I believe in the power of pragmatism and that everyone has a role to play. Some people express themselves by protesting outside, some people through writing, some contribute by being by-standers. To me, after successfully running My Voice Unheard in Pakistan, I set myself to a new mission in US — to share this platform for all voices unheard and bring a counter-narrative through story telling. To encourage people to think about their identity and express it safely, with audiences who have a negative perception about other groups. To call for Muslims in the United States to express their identity, belief and practice, in order to bring a new perspective to individuals who stereotype. I find this valuable and relevant to the time we are in. Where misconceptions and generalizability has led us to empty souls, carrying immorality. My Voice Unheard is for all the voices that are screaming inside, but cannot be heard. With a little effort, I believe we all could have ourselves heard for what is true, among the many lies.
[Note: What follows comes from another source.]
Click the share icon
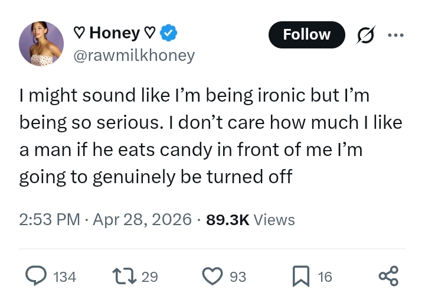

I have felt lucky to have been a part of campaigns like #BlackLivesMatter and #IamMuslimIamNYC. This isn’t because it’s a pleasing experience, but because we all have the opportunity to make a difference, a small impact that can go a long way. To me, Trump’s victory is not a matter of confronting the population with contrary views, protesting, cursing, asking him to leave, but to be stronger with other individuals and to try to bring harmony to this chaotic world. Today’s times tell us much more about our own behavior, rather than about that of others. But we always take an essentialist path — ignoring everything about our own attitudes and thought process and imagining that the bad behavior defines others, not ourselves. I think this is the best time for introspection, and doing what we can to stay united, sharing one common relation of humanity alone.